C’était pas cher, c’était vraiment la liberté : la dolce vita au musée de la Vespa sur les bords de la Dordogne
Direction la Dordogne, où l’iconique scooter Vespa, symbole d’un mode de vie à l’italienne, célèbre cette année ses 80 ans. Un musée, dirigé par Serge Boutade, passionné de Vespa, attire l’attention des visiteurs.
Sur une route de campagne du Périgord, un écriteau indique la direction de ce musée, situé à Saint-Marcel-du-Périgord. L’agriculteur retraité a transformé son ancienne chèvrerie en un espace dédié à la Vespa, abritant près de 2 000 objets liés à cet emblème de la culture italienne. Parmi eux, des modèles restaurés datant de 1949 à 1963.

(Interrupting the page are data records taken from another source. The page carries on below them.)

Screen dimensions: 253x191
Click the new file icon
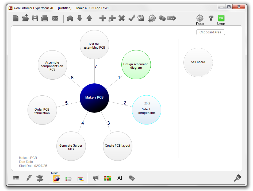pyautogui.click(x=16, y=18)
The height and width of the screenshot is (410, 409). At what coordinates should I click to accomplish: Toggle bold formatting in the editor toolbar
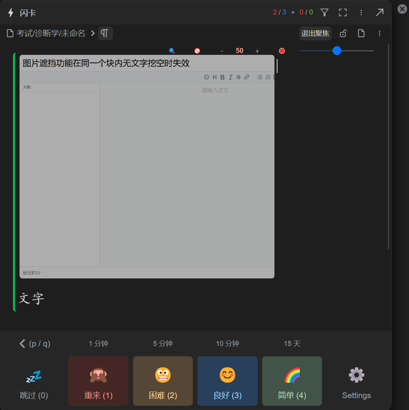point(222,77)
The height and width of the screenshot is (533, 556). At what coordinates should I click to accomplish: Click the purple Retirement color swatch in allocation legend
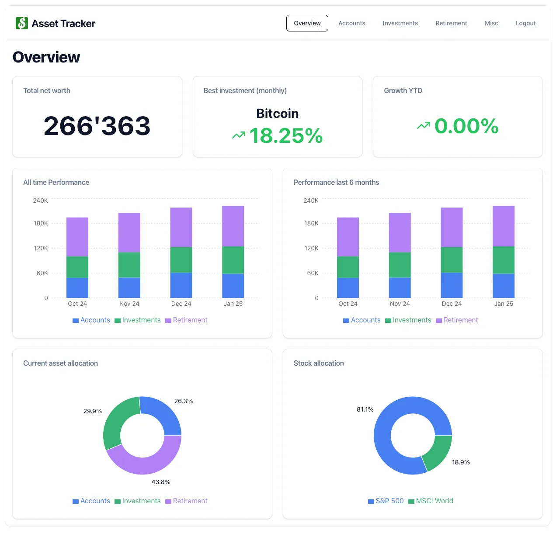167,501
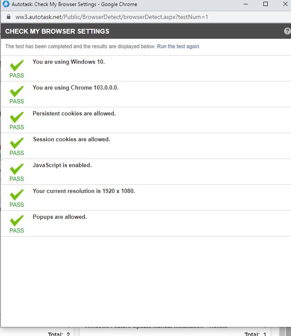This screenshot has height=336, width=291.
Task: Click the Autotask favicon in title bar
Action: point(6,4)
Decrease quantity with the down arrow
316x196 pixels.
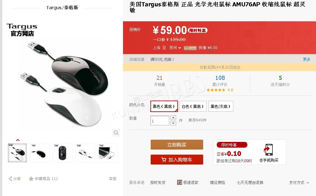173,123
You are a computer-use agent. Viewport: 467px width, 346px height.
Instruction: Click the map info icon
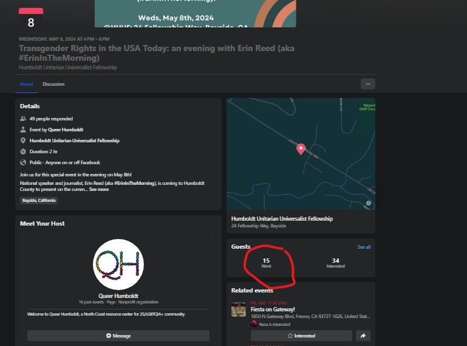(x=368, y=203)
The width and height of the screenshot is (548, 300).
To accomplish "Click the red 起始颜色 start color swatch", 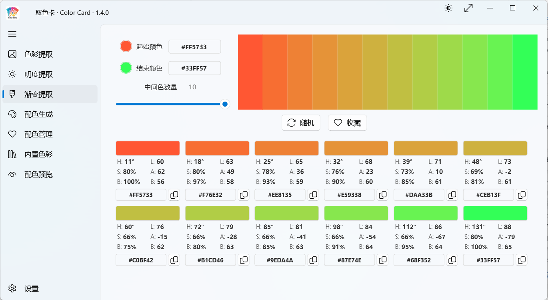I will point(126,46).
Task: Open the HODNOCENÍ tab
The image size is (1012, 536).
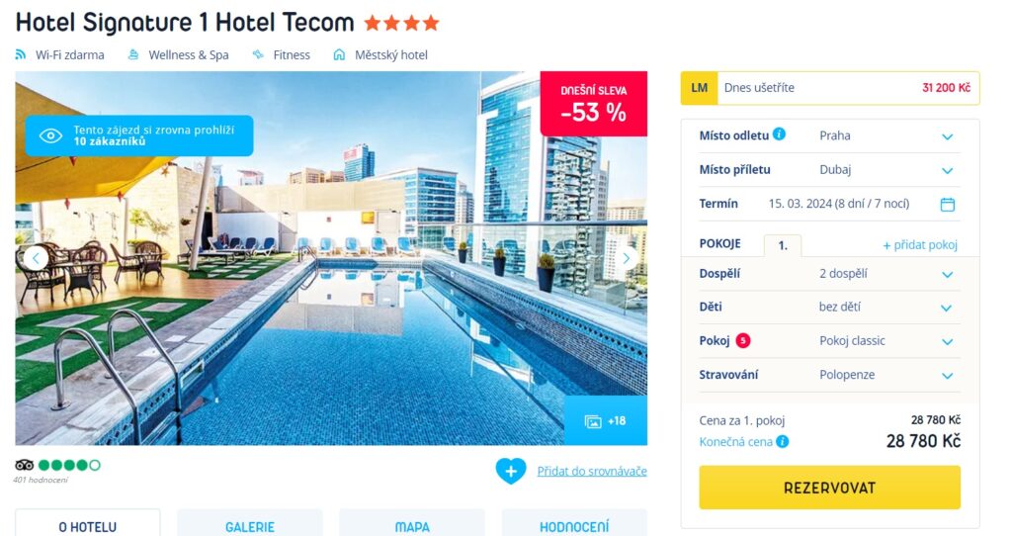Action: (574, 526)
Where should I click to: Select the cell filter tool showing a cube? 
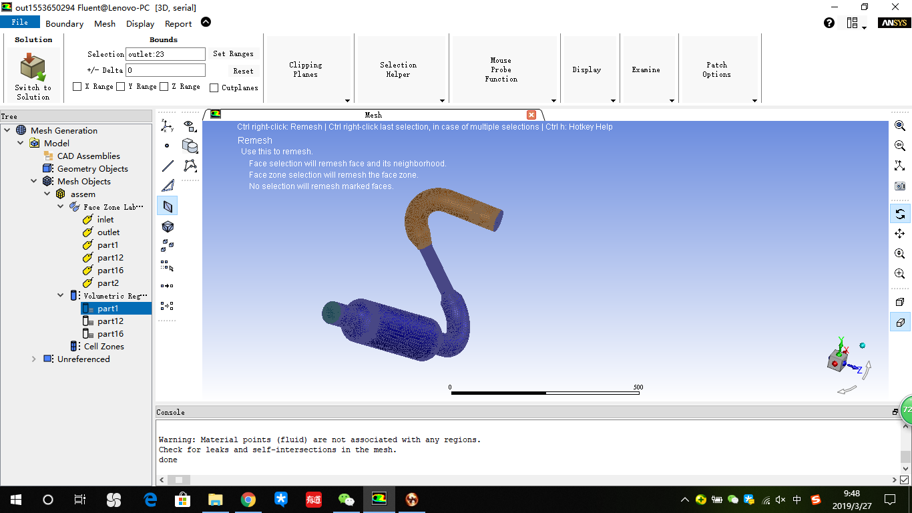tap(168, 226)
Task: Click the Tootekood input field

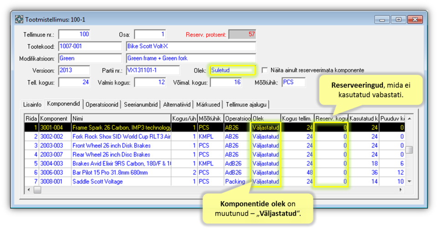Action: (x=89, y=47)
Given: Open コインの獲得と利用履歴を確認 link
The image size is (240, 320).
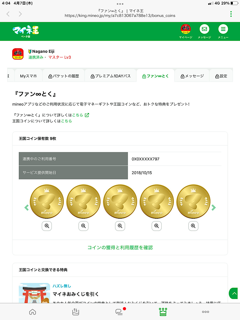Looking at the screenshot, I should [x=120, y=247].
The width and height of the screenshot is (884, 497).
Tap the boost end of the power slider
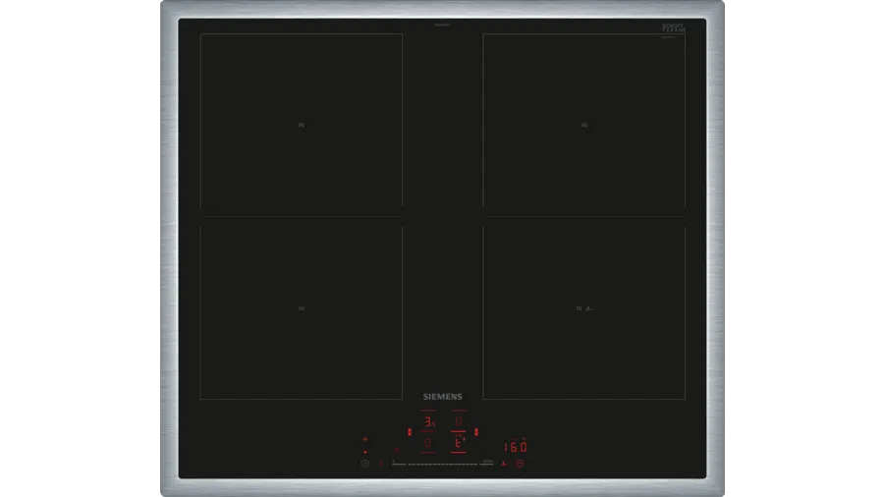click(x=487, y=463)
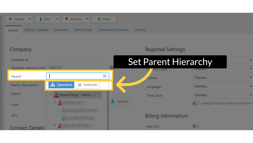Select the Operators hierarchy option
253x143 pixels.
coord(61,85)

Serge Boutade, qui a acquis sa première Vespa à 15 ans, témoigne de l’importance de ce scooter pour les jeunes de son époque : « C’était pas cher, c’était vraiment la liberté. » Son parcours l’a amené à rejoindre des clubs locaux et à réaliser des acrobaties sur son deux-roues à travers la France. Grâce à son engagement, le village de 150 habitants bénéficie d’une notoriété accrue.
Le maire de Saint-Marcel-du-Périgord, Pierre-Yves Guillot, souligne le soutien de la commune, qui a accordé une subvention de 200 euros pour la continuité de l’activité du musée, malgré des moyens limités pour les petites communes.
Le musée n’est pas seulement un espace de collection, mais aussi un lieu de transmission de passion, impliquant la famille de Serge. Sa fille et son arrière-petite-fille sont également des adeptes de la Vespa, la première ayant un modèle qu’elle ne prête que rarement, le qualifiant de « bébé ».
Ainsi, la Vespa continue de symboliser non seulement un moyen de transport, mais aussi un lien intergénérationnel et un vecteur de convivialité, incarnant la dolce vita sur les bords de la Dordogne.